Self-compassion research shows that people who are kind to themselves are more likely to be generous to others. Why? Because they’re not operating from shame.
So instead of asking:
“Is this enough?”
Try:
“Is this aligned with who I want to be?”
- Interrupt the Identity Spiral
Tool: Identity Reinforcement Loop
Every time you act on a generous impulse, your brain records it as evidence:
I’m someone who shows up.
Neuroscience backs this. Repeated behaviours strengthen neural pathways. Over time, small choices—sending the text, making the call, showing up—begin to reshape how you see yourself.
So yes, you can train yourself to move faster on kindness.

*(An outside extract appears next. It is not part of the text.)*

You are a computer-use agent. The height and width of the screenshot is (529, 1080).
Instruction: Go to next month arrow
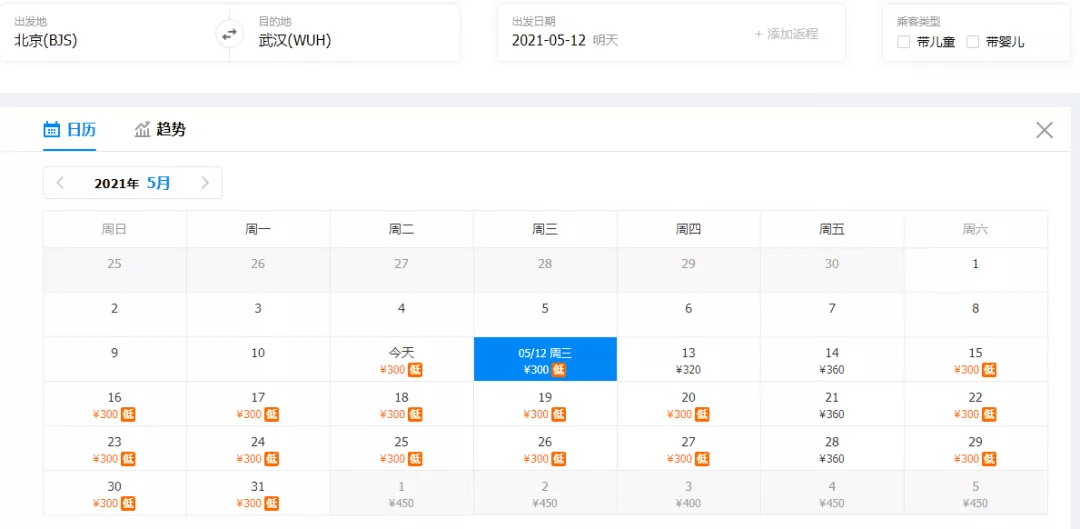205,183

But it doesn’t happen by willing yourself into being better.
It happens in moments.
Trust the Impulse, Train the Identity
When the generous impulse shows up, you don’t need to amplify it.
You just need to act on it—before your mind edits it out.
This isn’t about pushing yourself.
It’s about noticing the moment, and not blocking it.
And when you do that regularly, something powerful happens:
You start to believe, “This is just who I am.”
Psychologists call this identity reinforcement.
Therapists call it behavioural activation.
And in Japan, it’s known as Kaizen—the practice of steady, daily micro-improvement.
“Every action you take is a vote for the type of person you wish to become.” – James Clear
In Fast Psychology, I would say it like this:
The faster you act on your generous instincts, the less permission fear has to interrupt you. The more often you move, the less friction you feel. And slowly—almost quietly—you become someone who shows up.
It’s not about being better.
It’s about being braver—for two seconds at a time.
You don’t need a grand plan. You need a micro-moment.
Catch it. Move with it. That’s Kaizen.